■ Task statement ■
Be exact. Print each record as it stands.

─── Exercise input ───

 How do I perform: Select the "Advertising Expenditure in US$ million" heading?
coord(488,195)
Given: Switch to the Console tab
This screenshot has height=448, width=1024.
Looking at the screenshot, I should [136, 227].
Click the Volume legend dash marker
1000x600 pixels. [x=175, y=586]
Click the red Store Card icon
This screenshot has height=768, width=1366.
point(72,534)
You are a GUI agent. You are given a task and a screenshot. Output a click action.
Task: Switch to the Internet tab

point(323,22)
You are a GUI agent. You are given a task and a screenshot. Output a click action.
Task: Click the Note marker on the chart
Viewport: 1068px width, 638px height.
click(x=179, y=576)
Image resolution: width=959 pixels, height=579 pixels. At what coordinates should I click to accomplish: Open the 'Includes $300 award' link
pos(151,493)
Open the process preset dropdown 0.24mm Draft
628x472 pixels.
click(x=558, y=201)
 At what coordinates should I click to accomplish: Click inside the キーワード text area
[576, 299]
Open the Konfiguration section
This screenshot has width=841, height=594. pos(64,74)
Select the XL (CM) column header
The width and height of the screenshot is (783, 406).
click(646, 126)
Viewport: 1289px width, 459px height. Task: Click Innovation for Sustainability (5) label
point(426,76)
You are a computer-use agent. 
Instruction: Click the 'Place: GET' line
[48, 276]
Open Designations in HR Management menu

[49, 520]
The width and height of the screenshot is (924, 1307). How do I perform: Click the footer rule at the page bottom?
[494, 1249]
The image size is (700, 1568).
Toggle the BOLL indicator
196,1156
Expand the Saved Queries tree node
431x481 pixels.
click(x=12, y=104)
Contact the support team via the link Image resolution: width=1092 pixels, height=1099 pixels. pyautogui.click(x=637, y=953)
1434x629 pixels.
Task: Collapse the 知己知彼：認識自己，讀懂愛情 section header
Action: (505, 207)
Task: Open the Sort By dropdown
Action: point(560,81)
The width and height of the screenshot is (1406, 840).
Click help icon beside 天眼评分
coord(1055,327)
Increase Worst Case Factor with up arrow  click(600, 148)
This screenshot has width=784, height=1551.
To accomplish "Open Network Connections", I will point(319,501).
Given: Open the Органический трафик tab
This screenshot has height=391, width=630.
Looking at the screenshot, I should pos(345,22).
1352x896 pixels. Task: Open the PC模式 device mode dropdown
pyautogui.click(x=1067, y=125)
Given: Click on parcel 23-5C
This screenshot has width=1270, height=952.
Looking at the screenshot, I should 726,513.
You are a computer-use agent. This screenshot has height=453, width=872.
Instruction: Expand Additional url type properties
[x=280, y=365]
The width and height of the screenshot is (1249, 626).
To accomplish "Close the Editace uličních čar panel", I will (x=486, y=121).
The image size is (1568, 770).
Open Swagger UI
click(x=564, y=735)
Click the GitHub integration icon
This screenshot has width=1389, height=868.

───

■ Output ■
 How do I perform: Select the "Advertising Expenditure in US$ million" heading?
coord(488,195)
Given: Switch to the Console tab
This screenshot has height=448, width=1024.
Looking at the screenshot, I should [136, 227].
Click the Volume legend dash marker
1000x600 pixels. [x=175, y=586]
Click the red Store Card icon
This screenshot has height=768, width=1366.
point(72,534)
You are a GUI agent. You are given a task and a screenshot. Output a click action.
Task: Switch to the Internet tab

point(323,22)
You are a GUI agent. You are given a task and a screenshot. Output a click action.
Task: Click the Note marker on the chart
Viewport: 1068px width, 638px height.
click(x=179, y=576)
Image resolution: width=959 pixels, height=579 pixels. At what coordinates should I click to accomplish: Open the 'Includes $300 award' link
pos(151,493)
Open the process preset dropdown 0.24mm Draft
628x472 pixels.
click(x=558, y=201)
 At what coordinates should I click to accomplish: Click inside the キーワード text area
[576, 299]
Open the Konfiguration section
This screenshot has width=841, height=594. pos(64,74)
Select the XL (CM) column header
The width and height of the screenshot is (783, 406).
click(646, 126)
Viewport: 1289px width, 459px height. Task: Click Innovation for Sustainability (5) label
point(426,76)
You are a computer-use agent. 
Instruction: Click the 'Place: GET' line
[48, 276]
Open Designations in HR Management menu

[49, 520]
The width and height of the screenshot is (924, 1307). How do I perform: Click the footer rule at the page bottom?
[494, 1249]
The image size is (700, 1568).
Toggle the BOLL indicator
196,1156
Expand the Saved Queries tree node
431x481 pixels.
click(x=12, y=104)
Contact the support team via the link Image resolution: width=1092 pixels, height=1099 pixels. pyautogui.click(x=637, y=953)
1434x629 pixels.
Task: Collapse the 知己知彼：認識自己，讀懂愛情 section header
Action: (505, 207)
Task: Open the Sort By dropdown
Action: point(560,81)
The width and height of the screenshot is (1406, 840).
Click help icon beside 天眼评分
coord(1055,327)
Increase Worst Case Factor with up arrow  click(600, 148)
This screenshot has width=784, height=1551.
To accomplish "Open Network Connections", I will point(319,501).
Given: Open the Органический трафик tab
This screenshot has height=391, width=630.
Looking at the screenshot, I should pos(345,22).
1352x896 pixels. Task: Open the PC模式 device mode dropdown
pyautogui.click(x=1067, y=125)
Given: Click on parcel 23-5C
This screenshot has width=1270, height=952.
Looking at the screenshot, I should 726,513.
You are a computer-use agent. This screenshot has height=453, width=872.
Instruction: Expand Additional url type properties
[x=280, y=365]
The width and height of the screenshot is (1249, 626).
To accomplish "Close the Editace uličních čar panel", I will (x=486, y=121).
The image size is (1568, 770).
Open Swagger UI
click(x=564, y=735)
Click the GitHub integration icon
This screenshot has width=1389, height=868.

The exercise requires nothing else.